Giving Products a Life of Its Own

November 2, 2006 by admin

The goal of successful Product Lifecycle Management (PLM) is to support all processes and services related to products for their entire lifetime. The lifecycle phases of a physical product are beginning of life (BOL), comprising design and manufacturing of a product, middle of life (MOL), containing its use and maintenance, and finally end of life (EOL), including reuse, recycling, and disposal of the product or its components. Currently, the big gap of information between enterprise applications and the world of physical products makes it difficult for PLM to anticipate and deal with changes of products in a timely and effective manner.
For the majority of today’s technological products and especially for those producing “hi-tech” waste – consumer electronics, household “white” machines, vehicles – it is fair to say that the information flow breaks down after the delivery of the product to the customer, when leaving the BOL phase. First, there is a lack of proper process models that address a closed loop information flow for the entire product life cycle. Innovative business models must be developed to provide product owners with an incentive to reveal information about the usage or condition of their assets. Second, the hardware and software technology allowing to access, maintain, and utilize product data in a ubiquitous way must partially be developed and standardized to find wide market acceptance.

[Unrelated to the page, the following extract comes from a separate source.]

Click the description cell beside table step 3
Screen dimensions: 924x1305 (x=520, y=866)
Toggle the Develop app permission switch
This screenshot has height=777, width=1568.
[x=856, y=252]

Closing the information loop

How to close information loop

How to close information loop

As a member of the PROMISE initiative (PROduct lifecycle Management and Information tracking using Smart Embedded systems), SAP Research helps to develop a new generation of PLM solution that uses smart embedded IT devices to allow the seamless flow of product data through its complete lifecycle. All actors in a product’s lifecycle should be able to manage and control this product information at any moment of its lifecycle at any place in the world. A look at the real-world scenarios of some market leaders in manufacturing involved in the PROMISE project help understand the need for closing the current information loop between different lifecycle phases of products.
Bombardier for example designs and produces over 400 different types of locomotives. The aim of the global leader in rail equipment and servicing is to close the information loop between the experience in service, like field data, and the knowledge needed in order to develop improved locomotives for specific criteria, such as, design for reliability, availability and maintainability or life cycle costs, design for product safety and design for environment. Based on field data collected during the operation of locomotives, both proven designs and design issues can be identified for reuse and investigation, respectively.
Caterpillar at the other hand, the world market leader in manufacturing of construction and mining equipment, purposes to support the decommissioning of heavy-load machinery at the end of its life. Instead of manual inspection of a component’s status, a monitoring system is envisioned to systematically collect data during the machines operation. When the machine is decommissioned, the data associated with the built-in parts is retrieved and is combined with data on the economic demand for decision making. The appropriate handling of the various components can be determined, such as disposal, recycling, reuse, or remanufacturing of components in order to increase part usage.
Last but not least, Fiat seeks new ways to better understand the customer habits and the mission profile of Iveco commercial vehicles, to improve the effectiveness of fleet management. The objective is to provide customers with flexible maintenance planning, which is based on the actual degradation of vehicle components instead of fixed intervals. The correct timing for maintenance is determined by measuring the wear-out of selected critical components with sensors that are integrated into the vehicle. To estimate actual machine degradation and to allow for customized maintenance plans, sensor data, for example oil consumption, vibrations or engine speed, are to be captured and analysed. With this approach, the customers can increase their return on assets – as costly breakdowns are avoided while preventing the replacement of parts which are still in good condition.
The semantics and structure of that data are more complex than that of identification data, and must be specified in advance to allow for correct interpretation and further processing, like calculating averages and trends. The embedded processing units of complex products like cars, trucks or locomotives typically utilize proprietary software and communication protocols, which have to be addressed at a proper abstraction layer. What’s more, enterprise assets, such as locomotives, vehicles and machines, are typically mobile, and may be used and serviced in a wide geographical area.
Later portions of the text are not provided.